◆ Assigned task A:
List every calendar date that appears in the Oddities passage, in the order in which each first appears.
◆ Assigned task B:
Pick up the Oddities passage after its final sentence and continue writing it.

◆ Source passage:
_____
On the August 3, 1998 episode of Raw, the Oddities were re-introduced, this time as babyfaces, by Sable, a former enemy of Vachon who had discovered their fun loving side and made them feel happy in spite of their freakish appearances. The same night, Golga (now turned into a fan of Eric Cartman) defeated Marc Mero, with whom Sable was feuding, and the group celebrated in the ring afterwards. Off-screen, the idea to pair Sable with the Oddities had been Vince McMahon's. The Oddities made their pay-per-view debut at SummerSlam under a new entrance music performed live by Insane Clown Posse, who also started accompanying them to the ring and dancing energetically along with all of them before their matches. Their entrance video featured clips from the 1932 horror film Freaks, as the song and video celebrated the film's message, that the "freaks" were actually decent and polite and that the so-called "normal" people were bad. At the event, Kurrgan, Golga and Giant Silva defeated the numerically superior Kaientai (Taka Michinoku, Dick Togo, Mens Teioh and Sho Funaki) thanks to their enormous individual sizes.

They later started a feud with The Headbangers (Mosh and Thrasher), who feigned friendship to attack the group on Raw in September 21, 1998. The Oddities scored victories against them in Raw and Sunday Night Heat thanks to interventions by Insane Clown Posse, which caused The Headbangers to start targeting them specifically. They challenged ICP to a tag team match on October 5 on Raw, during which Insane Clown Posse were beaten down. At Judgment Day: In Your House's Heat tapings on October 18, the Oddities defeated Los Boricuas (Jose Estrada, Miguel Pérez Jr. and Jesús Castillo), but The Headbangers intervened and attacked ICP after the bout. This and similar incidents frustrated the duo, who started blaming the Oddities for their beatdowns. Violent J and Shaggy worked to become active wrestlers in the group, but they also demonstrated too much aggression, causing the disqualification of the group in a rematch against Kai En Tai on October 20 on Raw when they attacked the referee. Finally, on the November 23 episode of Monday Night Raw, the Insane Clown Posse turned on the Oddities and joined The Headbangers to assault and humiliate their former stable with Mace. The following week, the remaining Oddities returned the attack and challenged Mosh and Thrasher to a match in Rock Bottom: In Your House, but they were defeated. The group then enlisted the aid of George "The Animal" Steele, who was introduced in a giant gift box to attack the Headbangers by surprise. He was referred by the announcers as the "original Oddity" . The same month, however, Vachon became a villainess aligning herself with Shane McMahon and abandoned the group to feud over the WWF Women's Championship with Sable.
_____
◆ Provided information:
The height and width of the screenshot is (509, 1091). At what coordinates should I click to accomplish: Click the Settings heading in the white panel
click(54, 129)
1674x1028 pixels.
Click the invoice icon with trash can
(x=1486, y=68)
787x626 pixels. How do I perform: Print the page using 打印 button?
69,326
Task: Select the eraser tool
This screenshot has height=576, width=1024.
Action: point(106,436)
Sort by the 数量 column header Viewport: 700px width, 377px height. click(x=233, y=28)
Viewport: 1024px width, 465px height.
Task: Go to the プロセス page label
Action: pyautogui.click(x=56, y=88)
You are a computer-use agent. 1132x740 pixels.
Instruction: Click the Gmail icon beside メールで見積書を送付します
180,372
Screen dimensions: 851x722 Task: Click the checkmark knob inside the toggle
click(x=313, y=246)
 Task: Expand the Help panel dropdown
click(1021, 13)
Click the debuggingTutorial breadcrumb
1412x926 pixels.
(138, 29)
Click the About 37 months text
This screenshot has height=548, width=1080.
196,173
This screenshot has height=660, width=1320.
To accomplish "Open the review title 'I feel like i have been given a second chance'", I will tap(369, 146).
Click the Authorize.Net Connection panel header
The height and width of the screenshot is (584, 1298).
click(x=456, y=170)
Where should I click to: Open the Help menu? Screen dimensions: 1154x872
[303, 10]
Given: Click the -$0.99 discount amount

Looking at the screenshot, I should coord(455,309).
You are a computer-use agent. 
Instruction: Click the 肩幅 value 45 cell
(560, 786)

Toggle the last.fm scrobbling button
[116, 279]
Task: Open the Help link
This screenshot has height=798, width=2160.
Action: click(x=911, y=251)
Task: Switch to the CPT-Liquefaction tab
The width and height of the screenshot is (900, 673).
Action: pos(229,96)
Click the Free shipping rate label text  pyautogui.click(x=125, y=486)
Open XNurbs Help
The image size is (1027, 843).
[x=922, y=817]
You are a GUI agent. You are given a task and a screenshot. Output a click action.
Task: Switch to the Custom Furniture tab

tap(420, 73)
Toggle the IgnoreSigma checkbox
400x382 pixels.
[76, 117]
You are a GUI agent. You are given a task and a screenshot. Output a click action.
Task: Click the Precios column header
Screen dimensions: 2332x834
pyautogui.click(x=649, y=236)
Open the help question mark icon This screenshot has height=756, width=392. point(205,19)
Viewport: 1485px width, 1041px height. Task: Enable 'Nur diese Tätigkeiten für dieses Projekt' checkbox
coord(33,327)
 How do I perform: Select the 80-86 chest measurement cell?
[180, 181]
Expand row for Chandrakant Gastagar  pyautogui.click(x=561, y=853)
_____
◆ Exercise answer A:
August 3, 1998
September 21, 1998
October 5
October 18
October 20
November 23

◆ Exercise answer B:
In 1999, the Oddities began another feud, this time against a coalition between Too Much (Brian Christopher and Scott Taylor) and The Disciples of Apocalypse (8-Ball and Skull), but it was short and unsuccessful. At the Royal Rumble in 1999, Golga made a short appearance before being eliminated by Steve Austin. Kurrgan also appeared and lasted longer than Golga before being eliminated by Kane.

After the February 28, 1999 edition of Sunday Night Heat, all 4 members of the Oddities were released by the WWF. They were written off of TV where The Undertaker defeated Kurrgan in a quick squash match, with the Ministry of Darkness beating down all of the other members of The Oddities after the match.

Golga died on June 7, 2006, from bladder cancer after a two-year battle.

===Independent circuit (2007–2009)===
In August 2007, Giant Silva led an unofficial incarnation of the stable named Odd-It-Tees in National Wrestling Superstars, teaming up with a Golga impersonator named Goal-Duh and being managed by George Steele. They were later joined by The Zombie. The team was short-lived and competed for the last time in 2009.

==Championships and accomplishments==

- Wrestling Observer Newsletter awards
  - Worst Gimmick (1998)
  - Worst Tag Team (1998)

== In other media ==

In 1999, Jakks Pacific released a Kurrgan action figure representing his Oddities-era persona as part of the WWF Summer Slam 99: Deadly Games line.

Kurrgan appears as a playable character in the 1999 professional wrestling video game WWF Attitude. His selectable attires include his Oddities outfits as well as his earlier Truth Commission uniform.